Material supplied

•••

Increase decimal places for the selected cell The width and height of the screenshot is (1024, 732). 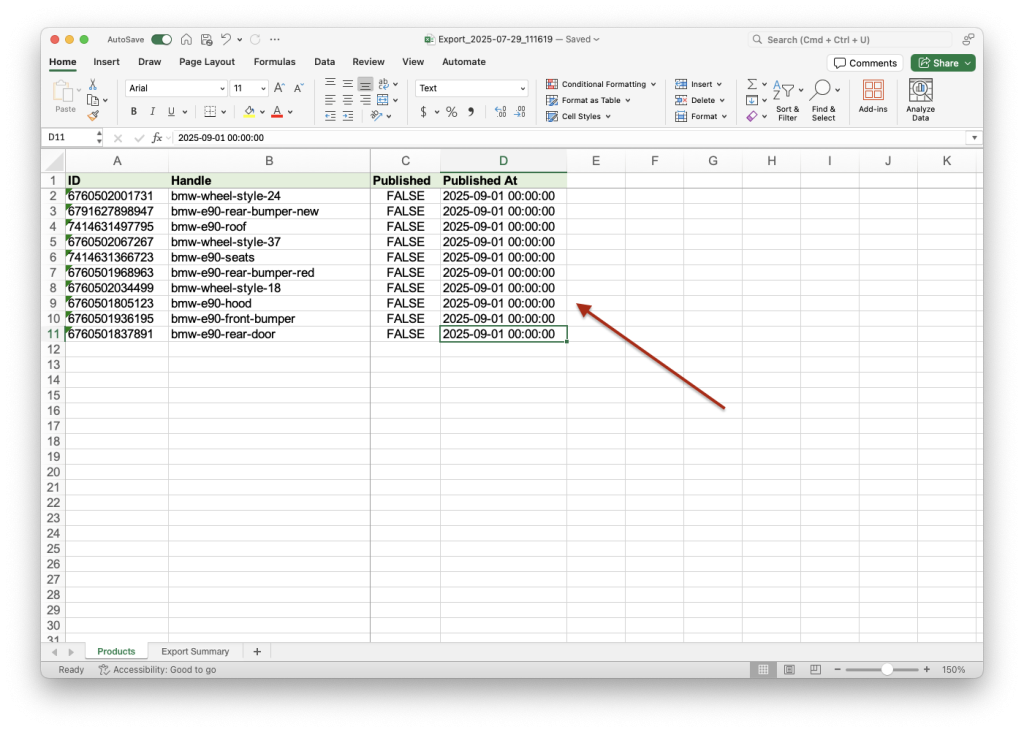501,112
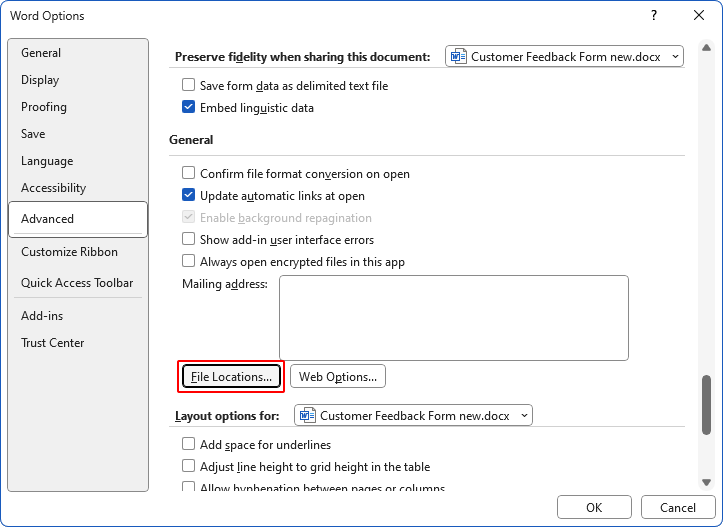This screenshot has height=527, width=723.
Task: Switch to the Proofing category
Action: point(44,107)

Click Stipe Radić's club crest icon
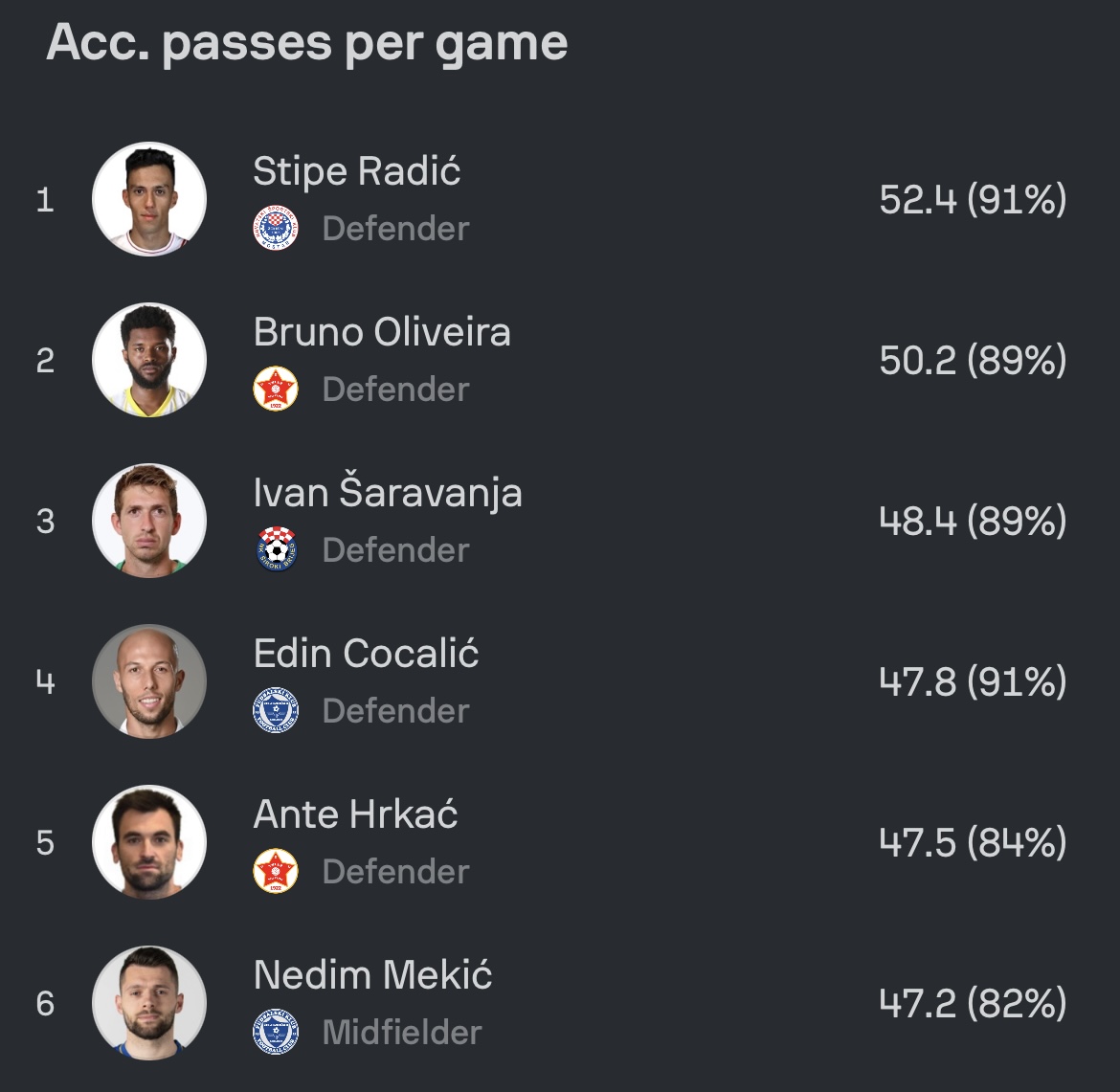[276, 229]
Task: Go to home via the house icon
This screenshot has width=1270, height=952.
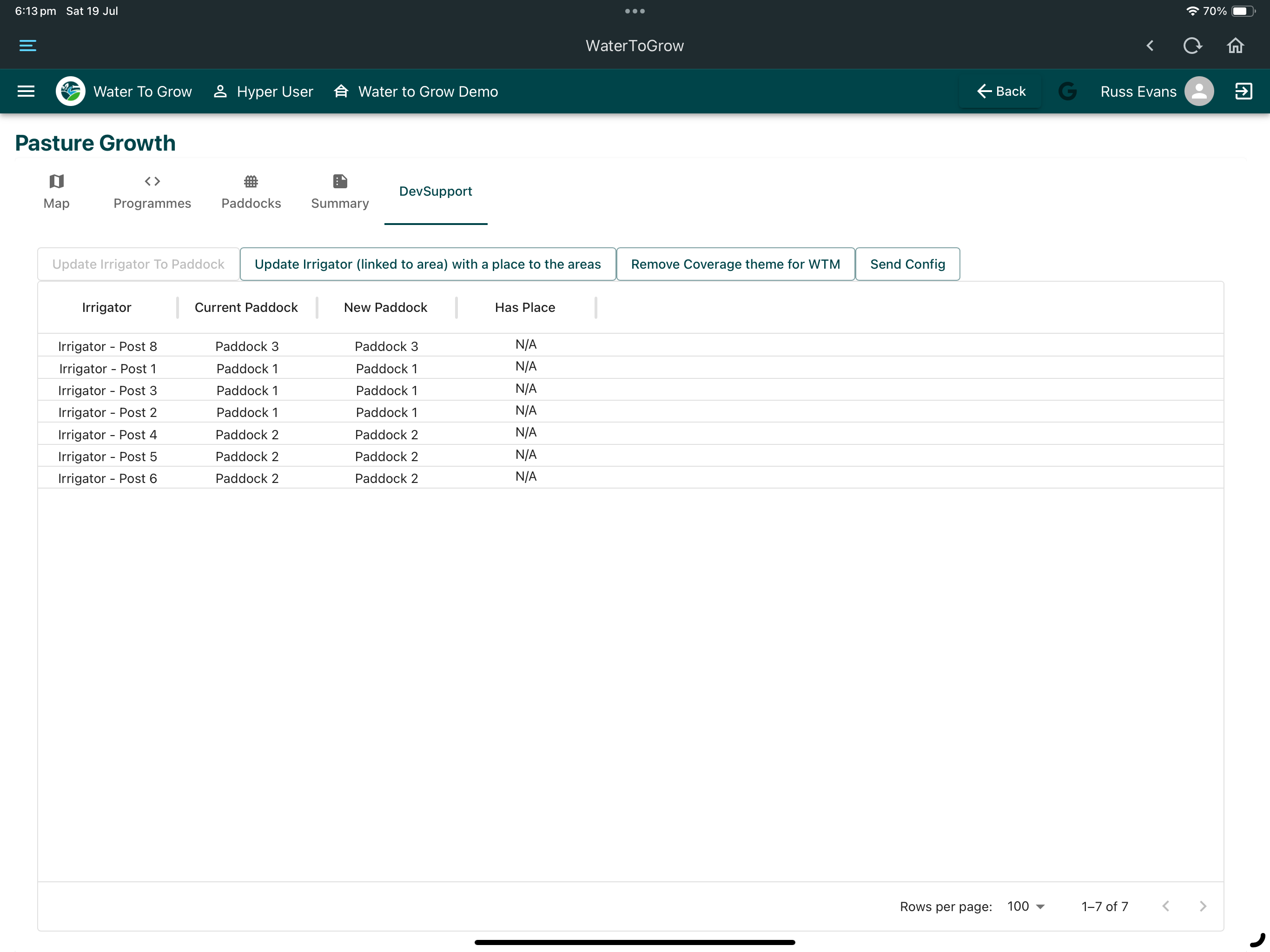Action: (1235, 46)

•••

What the exercise asks
Leave the pictures out and restate exactly the lines from the one that has "Click Stipe Radić's club crest icon" through the final line of the entries above, both ends included.

Finished task
Click Stipe Radić's club crest icon
[276, 229]
Task: Go to home via the house icon
This screenshot has width=1270, height=952.
Action: (1235, 46)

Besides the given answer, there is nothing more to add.